Modern computers rely on strings of 1’s and 0’s to represent information and perform Boolean logic functions or perform arithmetic operations. The realm of the quantum computer is different, wherein data is stored and processed in qubits representing a multiplicity of states simultaneously. Doing an internet search on Schrodinger’s Cat may help understand this better.
Why does this matter? Quantum computers will be much better at handling combinatorics – the art of optimizing multiple variables around a particular goal or endpoint. Today’s computers sequentially evaluate combinatorics, iterating one variable (permutation) at a time. Whereas the quantum computer can evaluate many permutations simultaneously, allowing them to solve problems that previously would be unsolvable in a reasonable amount of time.
For example, today’s encryption algorithms may go out to as much as a 2.048-bit encryption. It is said that it is practically unbreakable using modern computers but feasibly breakable in about 8 hours with a quantum computer of 20 million qubits of processing power. Similar improvements in modeling are expected for weather, financials, traffic management, and computational chemistry.
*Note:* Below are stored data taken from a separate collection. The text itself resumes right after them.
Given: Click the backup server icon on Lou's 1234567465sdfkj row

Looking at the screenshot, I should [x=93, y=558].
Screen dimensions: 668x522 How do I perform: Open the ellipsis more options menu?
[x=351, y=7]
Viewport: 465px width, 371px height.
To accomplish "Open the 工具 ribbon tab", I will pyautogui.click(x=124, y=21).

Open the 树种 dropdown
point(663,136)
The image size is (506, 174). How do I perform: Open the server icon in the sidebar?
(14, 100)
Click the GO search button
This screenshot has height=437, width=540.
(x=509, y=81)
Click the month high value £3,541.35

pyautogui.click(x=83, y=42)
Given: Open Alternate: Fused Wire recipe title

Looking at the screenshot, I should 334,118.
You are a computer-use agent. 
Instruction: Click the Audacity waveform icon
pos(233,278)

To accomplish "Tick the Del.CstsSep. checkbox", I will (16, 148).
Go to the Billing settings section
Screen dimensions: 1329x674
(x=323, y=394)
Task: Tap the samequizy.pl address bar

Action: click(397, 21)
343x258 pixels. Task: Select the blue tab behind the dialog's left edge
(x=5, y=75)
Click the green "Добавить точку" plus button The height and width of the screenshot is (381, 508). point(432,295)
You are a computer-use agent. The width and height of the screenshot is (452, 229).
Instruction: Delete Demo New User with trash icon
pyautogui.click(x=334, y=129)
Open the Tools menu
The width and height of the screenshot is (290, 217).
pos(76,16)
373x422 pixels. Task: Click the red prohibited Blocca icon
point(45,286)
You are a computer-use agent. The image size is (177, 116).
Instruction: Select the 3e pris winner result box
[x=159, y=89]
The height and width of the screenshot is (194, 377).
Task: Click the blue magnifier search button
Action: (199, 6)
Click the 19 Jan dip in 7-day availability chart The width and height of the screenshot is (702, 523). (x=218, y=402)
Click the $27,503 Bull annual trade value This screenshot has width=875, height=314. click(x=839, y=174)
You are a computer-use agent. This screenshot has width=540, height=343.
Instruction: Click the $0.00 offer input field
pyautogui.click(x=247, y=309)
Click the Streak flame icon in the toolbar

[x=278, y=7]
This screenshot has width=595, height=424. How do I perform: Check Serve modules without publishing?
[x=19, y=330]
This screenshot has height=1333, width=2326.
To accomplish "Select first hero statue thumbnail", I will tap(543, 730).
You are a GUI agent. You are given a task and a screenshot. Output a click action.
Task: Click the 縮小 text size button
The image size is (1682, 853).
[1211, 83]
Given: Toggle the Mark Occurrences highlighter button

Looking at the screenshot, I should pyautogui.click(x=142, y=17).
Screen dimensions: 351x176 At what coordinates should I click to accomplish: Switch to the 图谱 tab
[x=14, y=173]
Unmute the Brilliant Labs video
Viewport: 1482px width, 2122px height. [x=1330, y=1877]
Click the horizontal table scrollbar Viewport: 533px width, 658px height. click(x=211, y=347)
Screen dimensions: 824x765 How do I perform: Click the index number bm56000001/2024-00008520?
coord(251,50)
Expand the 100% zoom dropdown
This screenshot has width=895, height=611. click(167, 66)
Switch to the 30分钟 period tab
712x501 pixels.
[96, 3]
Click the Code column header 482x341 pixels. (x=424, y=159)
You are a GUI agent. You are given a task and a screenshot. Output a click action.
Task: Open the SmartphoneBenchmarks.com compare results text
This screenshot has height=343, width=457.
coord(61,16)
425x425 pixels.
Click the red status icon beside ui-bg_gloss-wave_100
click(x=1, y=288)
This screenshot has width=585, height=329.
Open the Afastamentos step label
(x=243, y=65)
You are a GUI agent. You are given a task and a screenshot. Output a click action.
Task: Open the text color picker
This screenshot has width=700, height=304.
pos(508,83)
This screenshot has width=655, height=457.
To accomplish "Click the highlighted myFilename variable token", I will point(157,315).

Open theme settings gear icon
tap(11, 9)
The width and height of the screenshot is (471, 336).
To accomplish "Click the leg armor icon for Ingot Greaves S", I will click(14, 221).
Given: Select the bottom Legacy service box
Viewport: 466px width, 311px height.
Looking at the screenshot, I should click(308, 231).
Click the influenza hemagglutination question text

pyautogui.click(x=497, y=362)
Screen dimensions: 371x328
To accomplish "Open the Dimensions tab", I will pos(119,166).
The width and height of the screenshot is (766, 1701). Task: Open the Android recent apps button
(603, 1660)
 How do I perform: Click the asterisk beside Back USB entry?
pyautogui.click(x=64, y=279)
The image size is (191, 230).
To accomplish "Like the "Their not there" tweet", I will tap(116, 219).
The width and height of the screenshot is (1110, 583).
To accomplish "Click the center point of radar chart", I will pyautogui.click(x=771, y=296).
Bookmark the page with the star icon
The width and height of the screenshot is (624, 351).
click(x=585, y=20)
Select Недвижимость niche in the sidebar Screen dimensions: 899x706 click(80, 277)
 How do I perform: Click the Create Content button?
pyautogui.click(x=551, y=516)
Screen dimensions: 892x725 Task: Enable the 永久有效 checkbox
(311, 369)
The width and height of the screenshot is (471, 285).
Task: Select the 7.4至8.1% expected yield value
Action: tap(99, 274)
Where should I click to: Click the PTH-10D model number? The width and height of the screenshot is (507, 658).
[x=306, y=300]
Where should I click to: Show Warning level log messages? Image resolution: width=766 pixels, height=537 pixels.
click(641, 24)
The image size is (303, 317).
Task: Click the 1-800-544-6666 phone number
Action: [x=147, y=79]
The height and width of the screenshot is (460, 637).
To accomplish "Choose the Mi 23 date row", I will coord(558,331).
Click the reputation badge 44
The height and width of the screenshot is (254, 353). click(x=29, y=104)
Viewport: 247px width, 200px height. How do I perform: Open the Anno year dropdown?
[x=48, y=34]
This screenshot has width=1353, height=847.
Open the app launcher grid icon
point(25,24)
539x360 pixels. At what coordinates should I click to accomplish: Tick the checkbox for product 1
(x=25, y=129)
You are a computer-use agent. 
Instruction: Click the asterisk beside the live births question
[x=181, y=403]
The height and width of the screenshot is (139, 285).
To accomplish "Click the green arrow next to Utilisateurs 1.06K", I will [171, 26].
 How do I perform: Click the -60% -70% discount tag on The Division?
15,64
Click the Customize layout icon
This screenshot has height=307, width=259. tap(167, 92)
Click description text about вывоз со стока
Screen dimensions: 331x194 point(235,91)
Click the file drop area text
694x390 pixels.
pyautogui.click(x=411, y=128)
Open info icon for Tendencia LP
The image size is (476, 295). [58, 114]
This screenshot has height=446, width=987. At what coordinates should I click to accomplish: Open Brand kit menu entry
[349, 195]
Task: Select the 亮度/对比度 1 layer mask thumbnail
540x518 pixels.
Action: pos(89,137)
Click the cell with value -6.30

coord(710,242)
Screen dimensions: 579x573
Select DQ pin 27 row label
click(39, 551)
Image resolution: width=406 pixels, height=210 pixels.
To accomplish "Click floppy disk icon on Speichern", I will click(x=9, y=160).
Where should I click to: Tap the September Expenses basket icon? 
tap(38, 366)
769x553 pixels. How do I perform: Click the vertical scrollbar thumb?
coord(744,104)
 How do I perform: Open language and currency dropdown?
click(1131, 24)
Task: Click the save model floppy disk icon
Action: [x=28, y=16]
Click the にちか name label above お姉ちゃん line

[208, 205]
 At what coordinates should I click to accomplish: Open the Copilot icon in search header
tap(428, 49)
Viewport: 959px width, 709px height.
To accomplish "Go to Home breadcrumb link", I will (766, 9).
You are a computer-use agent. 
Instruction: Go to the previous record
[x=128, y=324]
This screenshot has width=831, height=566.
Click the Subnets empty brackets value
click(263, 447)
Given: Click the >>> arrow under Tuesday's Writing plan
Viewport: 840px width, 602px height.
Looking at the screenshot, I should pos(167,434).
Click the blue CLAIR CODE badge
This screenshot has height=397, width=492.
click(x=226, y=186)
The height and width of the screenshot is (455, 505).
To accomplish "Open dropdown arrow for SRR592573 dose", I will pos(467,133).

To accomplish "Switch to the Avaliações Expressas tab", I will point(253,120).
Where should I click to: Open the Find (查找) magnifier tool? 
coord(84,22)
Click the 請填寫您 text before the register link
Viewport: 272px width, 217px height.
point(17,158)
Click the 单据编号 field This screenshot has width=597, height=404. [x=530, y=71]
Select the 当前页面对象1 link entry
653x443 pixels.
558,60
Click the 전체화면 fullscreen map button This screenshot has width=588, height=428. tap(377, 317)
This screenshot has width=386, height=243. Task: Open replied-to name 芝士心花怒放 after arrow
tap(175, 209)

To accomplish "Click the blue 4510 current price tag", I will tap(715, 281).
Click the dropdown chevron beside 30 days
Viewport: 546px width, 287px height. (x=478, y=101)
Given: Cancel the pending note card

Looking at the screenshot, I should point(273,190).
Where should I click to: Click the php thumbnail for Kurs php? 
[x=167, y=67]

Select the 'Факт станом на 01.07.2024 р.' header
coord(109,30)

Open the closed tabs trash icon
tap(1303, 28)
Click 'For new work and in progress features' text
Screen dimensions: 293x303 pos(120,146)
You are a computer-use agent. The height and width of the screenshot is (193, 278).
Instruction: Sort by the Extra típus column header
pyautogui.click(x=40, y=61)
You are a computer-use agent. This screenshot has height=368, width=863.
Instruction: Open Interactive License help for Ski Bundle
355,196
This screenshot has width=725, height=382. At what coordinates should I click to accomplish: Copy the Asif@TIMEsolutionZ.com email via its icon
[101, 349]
There are several players in the quantum computing space, some familiar and some new. Google, IBM, Rigetti Computing, Microsoft, Post-Quantum, Daimler AG, Volkswagen Group, Communique, Accenture, 1Qbit, Airbus, Alibaba, AT&T, Atom, Atos, Baidu, Booz Allen Hamilton, ColdQuanta, D-Wave, Honeywell, IonQ, Infineon, Intel, Lockheed Martin, Mitsubishi, Nokia Bell Labs, Northrup Grumman, NTT, Quantum Computing Inc., Quantum eMotion, Raytheon, Strangeworks, Toshiba, Xanadu, and Zapata Computing are all active in the space with new entrants daily.
Recent writing from McKinsey & Company advises company leaders to start formulating their quantum computing strategies.
“According to GlobeNewswire, the global quantum computing market was valued at $507.1 million in 2019. It is projected to reach $65 billion by 2030, growing at a CAGR of 56%. North America and Europe are expected to account for over 78% in the quantum computing market.”
Several factors have to coalesce quickly to reach these figures. Hardware designs need to increase the qubit density and fault tolerance. Software needs to be written that exploits the ability for qubits to have multiple states simultaneously, and cloud-based access to the quantum infrastructure is required in order to maximize utilization and amortize the high upfront expenses.